In a QBE, content matches are value queries by default. For example, a QBE search criteria of the form {'my-key': 'desired-value'} is implicitly a value query for the JSON property 'my-key' whose value is exactly 'desired-value'. However, the QBE syntax includes special property names that enable you to construct other types of query. For example, use $word to create a word query instead of a value query: {'my-key': {'$word': 'desired-value'}}. For details, see Searching Using Query By Example.

Structured query includes components that encompass all the query types, such as value-query, range-query, term-query, and-query, and directory-query. Some of the Client APIs include a structured query builder interface to assist you with structured query composition. For details, see Searching Using Structured Queries.

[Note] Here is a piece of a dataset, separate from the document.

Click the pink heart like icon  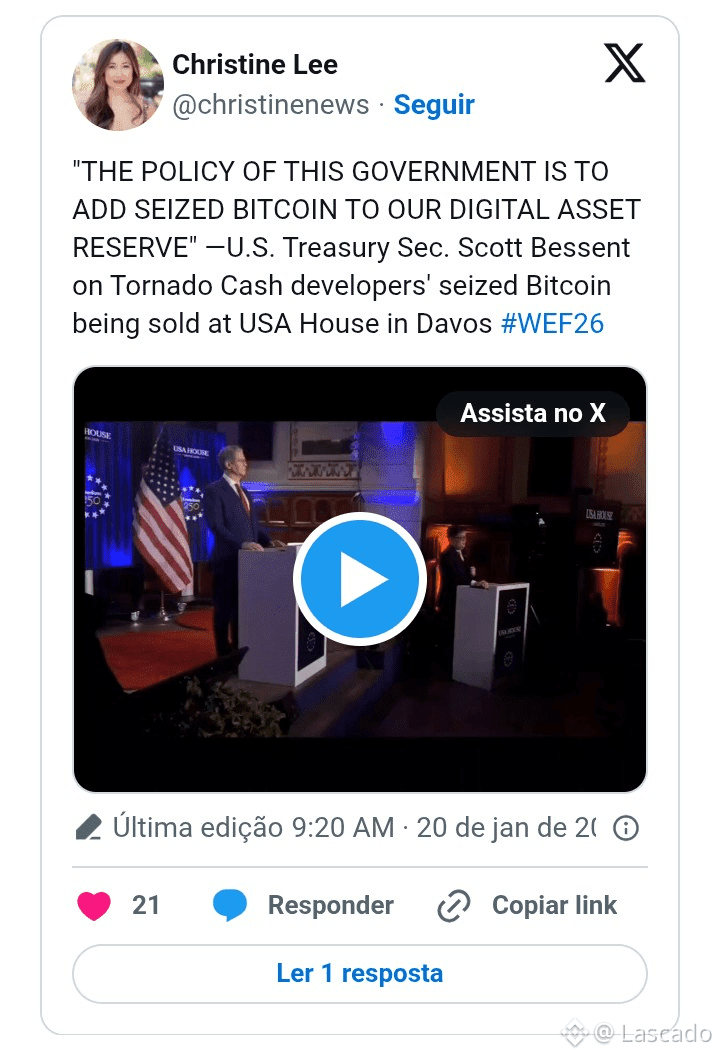click(94, 906)
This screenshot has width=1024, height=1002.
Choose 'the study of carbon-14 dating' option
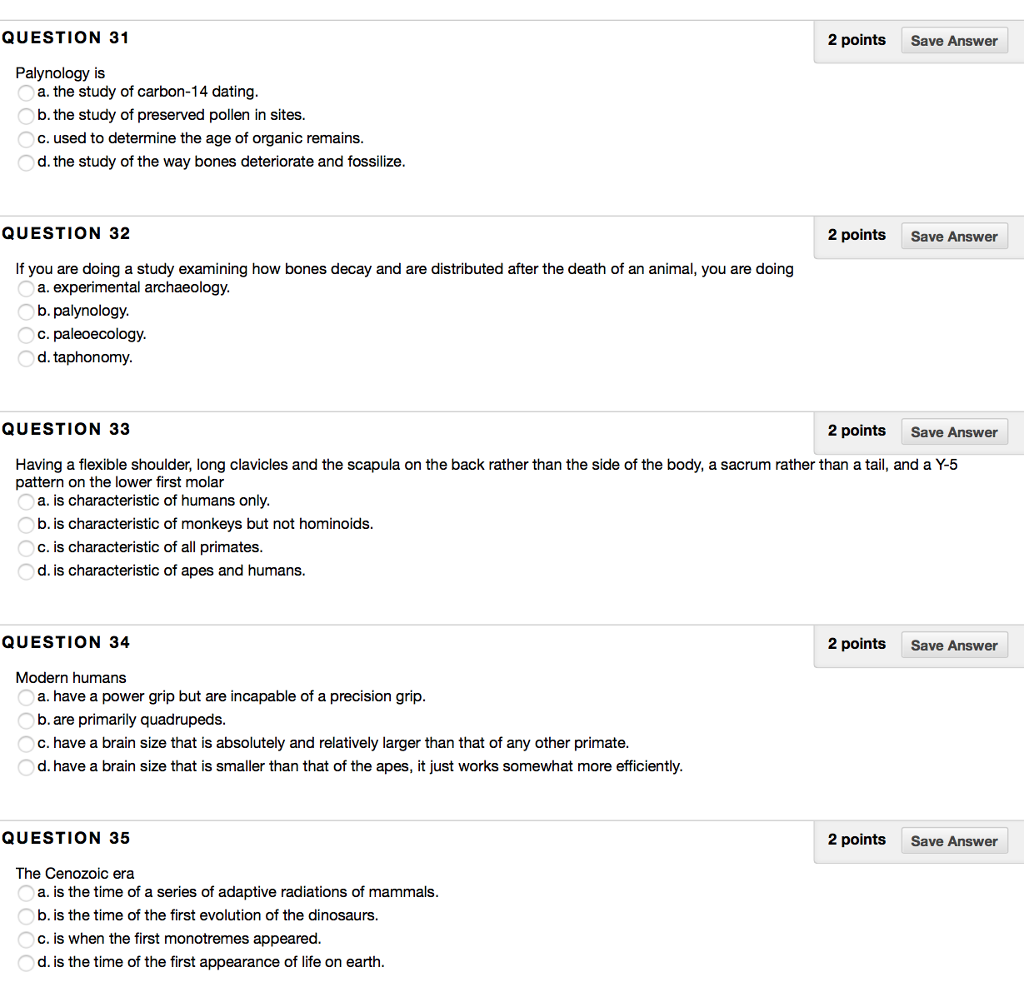(25, 93)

Full XPath Search Support in XQuery

MarkLogic Server implements the XQuery language, which includes XPath 2.0. XPath expressions are searches which can search XML across the entire database. For example, consider the following XPath expression:

/my-node/my-child[fn:contains(., "hello")]

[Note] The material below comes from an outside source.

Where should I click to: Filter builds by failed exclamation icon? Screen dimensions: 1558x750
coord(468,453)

This expression searches across the entire database returning my-child nodes that match the expression. XPath expressions take full advantage of the indexes in the database and are designed to be fast.

MarkLogic Server extends XPath so that you can also use it to address JSON content. For details, see Traversing JSON Documents Using XPath in the Application Developer's Guide.

Lexicon and Range Index-Based APIs

MarkLogic Server enables you to define range indexes which index XML structures such as elements, element attributes; XPath expressions; and JSON properties. You can also define range indexes over geospatial values. Each of these range indexes has lexicon APIs associated with them. The lexicon APIs enable you to return values directly from the indexes. Lexicons are very useful in constructing facets and in finding fast counts of XML element, XML attribute, and JSON property values. The Search API and Node.js, Java, and REST Client APIs makes extensive use of the lexicon features. For details about lexicons, see Browsing With Lexicons.

Stemming, Wildcard, Spelling, and Much More Functionality

MarkLogic Server search supports a wide range of full-text features. These features include stemming, wildcarded searches, diacritic-sensitive/insensitive searches, case-sensitive/insensitive searches, spelling correction functions, thesaurus functions, geospatial searches, advanced language and collation support, and much more. These features are all designed to build off of each other and work together in an extensible and flexible way.

Alerting API and Built-Ins

You can create applications that notify users when new content is available that matches a predefined query. There is an API to help build these applications as well as a built-in cts:query constructor (cts:reverse-query) and indexing support to build large and scalable alerting applications. For details on alerting applications, see Creating Alerting Applications.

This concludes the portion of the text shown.